Enter coordinates in both fields to find the midpoint.

Why Not Just Average the Coordinates?

Simply averaging latitude and longitude values gives an incorrect midpoint for long-distance pairs. The error grows with distance and is worst near the poles or when the two points span the antimeridian (±180° longitude).

The correct approach converts each point to a 3D Cartesian vector, averages the vectors, then converts the average back to lat/lng. This is equivalent to finding the midpoint of the great-circle arc connecting the two points.

Example: The midpoint between New York (40.71°N, 74.01°W) and London (51.51°N, 0.13°W) is approximately 53.5°N, 37.4°W — over the North Atlantic, south of Iceland. Simple averaging gives 46.1°N, 37.1°W — visually close but geographically off the great-circle route.

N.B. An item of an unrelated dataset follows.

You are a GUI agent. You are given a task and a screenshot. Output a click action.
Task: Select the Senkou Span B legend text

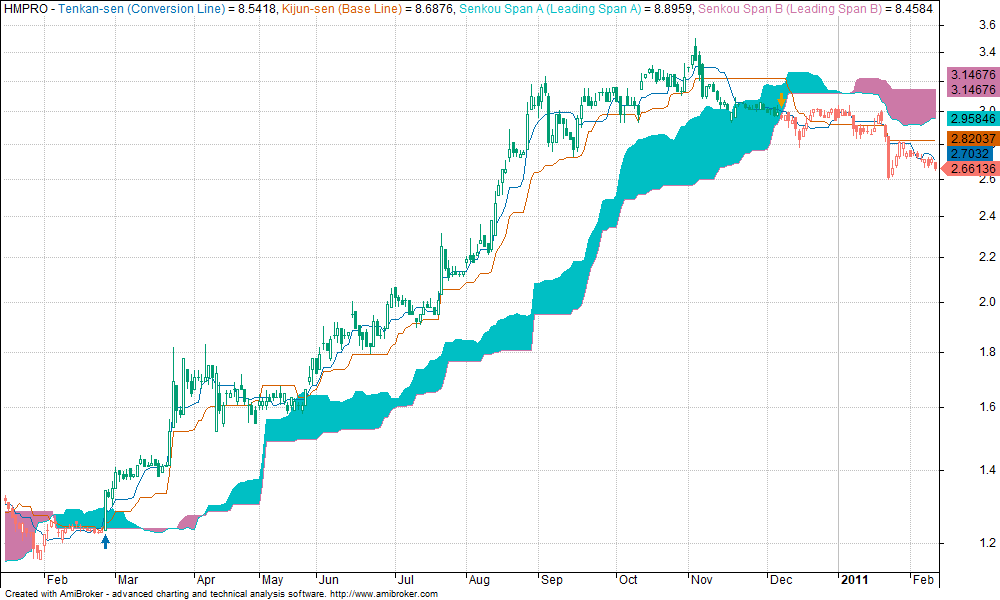(769, 8)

Spherical Midpoint Formula

Bx = cos(lat₂) × cos(Δlng)
By = cos(lat₂) × sin(Δlng)

lat_mid = atan2(
  sin(lat₁) + sin(lat₂),
  √((cos(lat₁)+Bx)² + By²)
)

lng_mid = lng₁ + atan2(By, cos(lat₁)+Bx)

All angles in radians. Normalize lng_mid to [−180, 180].

Meeting Point Planning

Find the fair geographic midpoint for a meeting between people in two cities, then use the coordinate to find venues near that point.

Route Planning

Calculate the midpoint of a long route to plan rest stops, fuel stops, or overnight stays at the halfway point.

Surveying & GIS

Find the centroid between two reference points when establishing a new survey control point or splitting a large parcel.

Frequently Asked Questions

Is the midpoint the same as the halfway point along a route?

Yes — the geographic midpoint is the point that lies exactly halfway along the great-circle route connecting the two coordinates. It's the point where the distance to A equals the distance to B along that path.

What happens when the two points are antipodal?

Antipodal points (exactly opposite on the globe) have infinite midpoints — every great circle through one passes through the other, so no unique midpoint exists. The calculator will return an unpredictable result for near-antipodal pairs.

Can I use this to find the center of multiple points?

This calculator handles exactly two points. For the center of multiple points, convert each to Cartesian vectors (x = cos(lat)cos(lng), y = cos(lat)sin(lng), z = sin(lat)), average the vectors, and normalize the result back to lat/lng.